August 24, 1999, Volume 2 - Number 12
Tale of Two Worlds
Bringing OLAP and data mining together can produce something worth more than the sum of its parts
For at least as long as Ive been working in the multivariate statistical world 20 years now the files have been flat but the process names colorful. In data mining, an heir to this world, the files are still flat and now the process names vividly suggest intelligent life on this planet: neural nets, decision trees, and memory-based reasoning, for example.

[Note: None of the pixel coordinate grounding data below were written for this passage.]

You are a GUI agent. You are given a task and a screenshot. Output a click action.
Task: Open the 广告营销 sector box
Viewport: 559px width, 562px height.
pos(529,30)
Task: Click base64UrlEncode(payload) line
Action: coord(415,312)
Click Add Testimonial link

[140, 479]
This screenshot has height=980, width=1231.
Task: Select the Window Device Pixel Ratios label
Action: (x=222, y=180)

In contrast, the online analytical processing (OLAP) world, created in a different technological big bang, contains database files rich in complex hierarchies, intriguing relations, and multimembered dimensions, along with tables laden with bountiful facts to aggregate. But, alas, the analytic methods generally seem flat. I can find only sums and averages on most of the space-time intersections. Today, the vast majority of data analysis applications use either data mining or OLAP, not both. But bringing the two worlds together well can make it easy to solve and understand complex business and research problems that either approach cant do on its own. Why not have the best of both worlds?
To indicate some of the power that full OLAP and data-mining integration could offer for solving complex business problems, I will discuss various categories of data-mining and multivariate statistical methods, look at how they might marry with the OLAP world, and indicate a valuable business application. To give you a preview, I see four main types of data analytic methods tossing, dicing, slicing, and fitting or, more technically, dimensional reorganization, subset discovery, dimensional reduction, and function fitting.
Tossing: Dimensional Reorganization
As Web portals offer OLAP-like information to large groups of subscribers, displaying information in the categories or concepts most sensible to the user can offer the most beneficial interactions. I do not mean just keeping statistics on the predefined dimensions commonly invoked by a user, but rather creating dimensions. Data-driven categorizations and organizations have vast potential. The data can come from customer segments, use patterns, buying patterns, life choices, and so on.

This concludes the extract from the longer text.